Gestellte Aufgabe –
Schreib die Zeilen der folgenden Auflistung als nummerierte Liste ab und lass die leeren Zeilen weg.

Einträge dazu, wo Dinge erscheinen:
____________

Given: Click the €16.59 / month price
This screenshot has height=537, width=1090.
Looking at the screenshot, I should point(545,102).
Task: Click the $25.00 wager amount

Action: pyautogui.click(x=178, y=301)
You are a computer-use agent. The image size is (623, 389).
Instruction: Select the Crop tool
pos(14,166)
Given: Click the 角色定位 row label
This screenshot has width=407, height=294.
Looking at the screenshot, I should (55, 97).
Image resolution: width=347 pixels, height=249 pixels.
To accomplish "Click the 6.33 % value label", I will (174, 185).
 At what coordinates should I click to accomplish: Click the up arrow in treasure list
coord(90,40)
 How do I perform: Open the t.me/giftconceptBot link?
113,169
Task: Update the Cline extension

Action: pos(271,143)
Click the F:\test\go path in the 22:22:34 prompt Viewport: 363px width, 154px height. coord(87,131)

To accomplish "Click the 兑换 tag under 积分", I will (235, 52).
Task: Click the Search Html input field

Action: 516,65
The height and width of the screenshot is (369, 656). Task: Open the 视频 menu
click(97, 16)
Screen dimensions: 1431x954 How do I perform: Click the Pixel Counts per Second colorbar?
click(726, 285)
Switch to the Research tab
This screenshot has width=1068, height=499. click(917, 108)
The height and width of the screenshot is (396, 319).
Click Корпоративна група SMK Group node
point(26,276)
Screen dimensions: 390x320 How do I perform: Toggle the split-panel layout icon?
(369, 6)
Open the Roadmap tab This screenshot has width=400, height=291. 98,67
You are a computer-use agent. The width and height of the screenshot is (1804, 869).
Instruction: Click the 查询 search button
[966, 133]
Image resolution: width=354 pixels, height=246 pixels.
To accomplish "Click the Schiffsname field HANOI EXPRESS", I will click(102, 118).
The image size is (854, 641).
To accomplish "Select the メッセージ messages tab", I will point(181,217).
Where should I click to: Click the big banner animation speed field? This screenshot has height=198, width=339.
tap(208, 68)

____________

Lösung der Aufgabe –
1. Given: Click the €16.59 / month price
2. This screenshot has height=537, width=1090.
3. Looking at the screenshot, I should point(545,102).
4. Task: Click the $25.00 wager amount
5. Action: pyautogui.click(x=178, y=301)
6. You are a computer-use agent. The image size is (623, 389).
7. Instruction: Select the Crop tool
8. pos(14,166)
9. Given: Click the 角色定位 row label
10. This screenshot has width=407, height=294.
11. Looking at the screenshot, I should (55, 97).
12. Image resolution: width=347 pixels, height=249 pixels.
13. To accomplish "Click the 6.33 % value label", I will (174, 185).
14.  At what coordinates should I click to accomplish: Click the up arrow in treasure list
15. coord(90,40)
16.  How do I perform: Open the t.me/giftconceptBot link?
17. 113,169
18. Task: Update the Cline extension
19. Action: pos(271,143)
20. Click the F:\test\go path in the 22:22:34 prompt Viewport: 363px width, 154px height. coord(87,131)
21. To accomplish "Click the 兑换 tag under 积分", I will (235, 52).
22. Task: Click the Search Html input field
23. Action: 516,65
24. The height and width of the screenshot is (369, 656). Task: Open the 视频 menu
25. click(97, 16)
26. Screen dimensions: 1431x954 How do I perform: Click the Pixel Counts per Second colorbar?
27. click(726, 285)
28. Switch to the Research tab
29. This screenshot has width=1068, height=499. click(917, 108)
30. The height and width of the screenshot is (396, 319).
31. Click Корпоративна група SMK Group node
32. point(26,276)
33. Screen dimensions: 390x320 How do I perform: Toggle the split-panel layout icon?
34. (369, 6)
35. Open the Roadmap tab This screenshot has width=400, height=291. 98,67
36. You are a computer-use agent. The width and height of the screenshot is (1804, 869).
37. Instruction: Click the 查询 search button
38. [966, 133]
39. Image resolution: width=354 pixels, height=246 pixels.
40. To accomplish "Click the Schiffsname field HANOI EXPRESS", I will click(102, 118).
41. The image size is (854, 641).
42. To accomplish "Select the メッセージ messages tab", I will point(181,217).
43. Where should I click to: Click the big banner animation speed field? This screenshot has height=198, width=339.
44. tap(208, 68)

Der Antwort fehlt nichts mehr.